- **Exercise aim**
In the entries below, find the line containing "Screen dimensions: 241x244" and the line containing "The height and width of the screenshot is (818, 864).". Copy those two lines and everything between them exactly, without the pictures.

- **Supplied data**
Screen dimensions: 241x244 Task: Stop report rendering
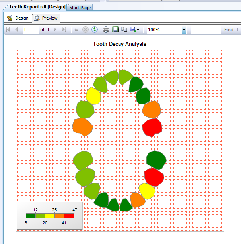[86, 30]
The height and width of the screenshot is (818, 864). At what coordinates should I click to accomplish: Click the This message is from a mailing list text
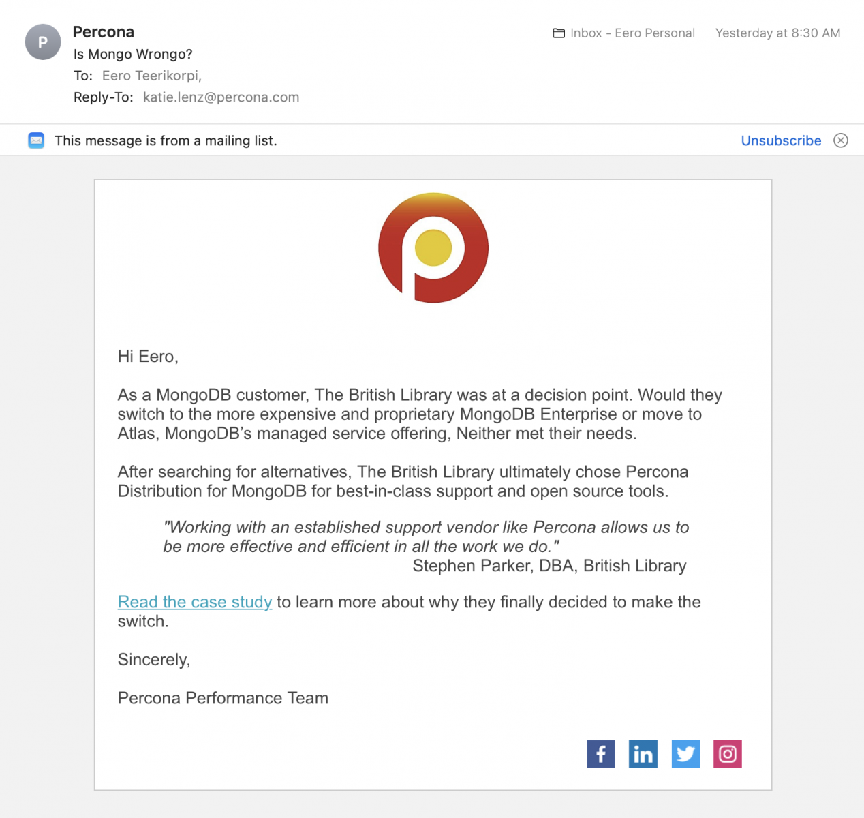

--

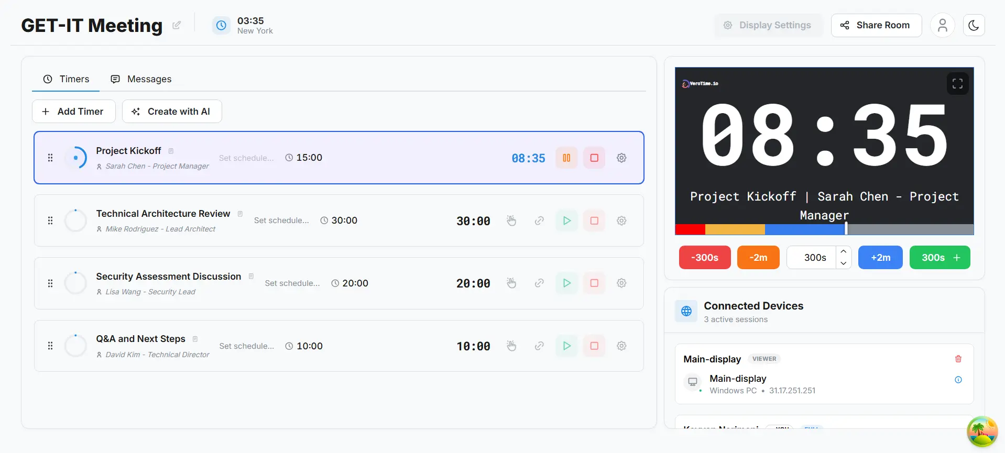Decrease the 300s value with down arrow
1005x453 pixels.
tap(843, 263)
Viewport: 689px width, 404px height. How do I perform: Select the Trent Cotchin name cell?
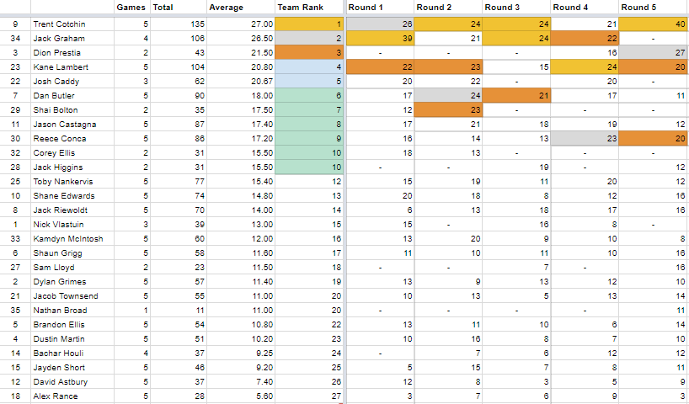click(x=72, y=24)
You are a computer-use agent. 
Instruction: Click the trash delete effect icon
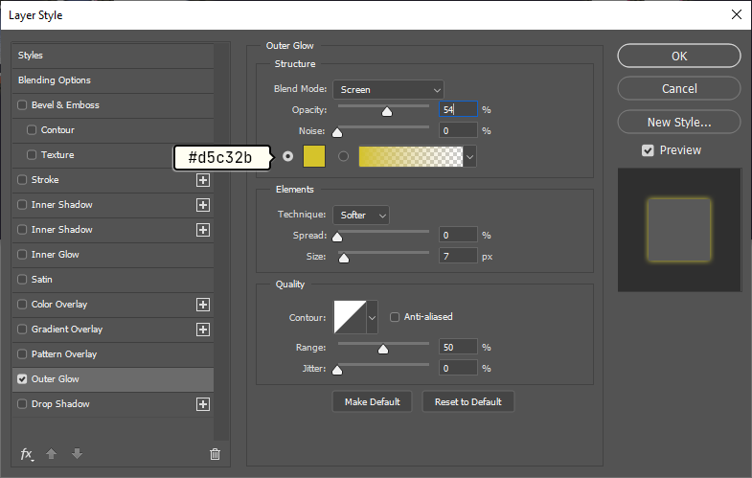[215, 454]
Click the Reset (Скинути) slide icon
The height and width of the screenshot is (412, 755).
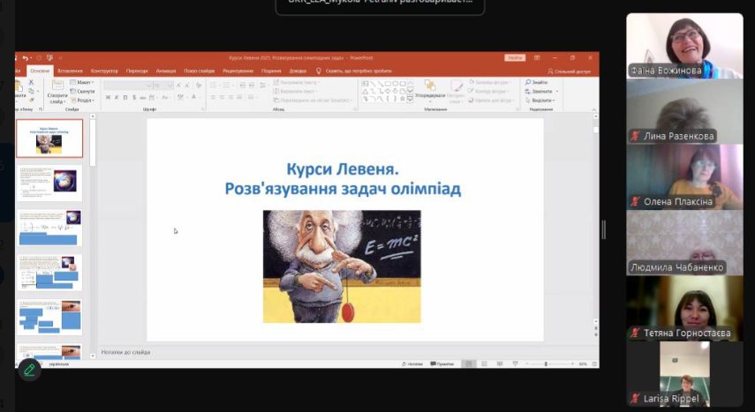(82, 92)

- **Written response**
Screen dimensions: 241x244 Task: Stop report rendering
[86, 30]
The height and width of the screenshot is (818, 864). At what coordinates should I click to accomplish: Click the This message is from a mailing list text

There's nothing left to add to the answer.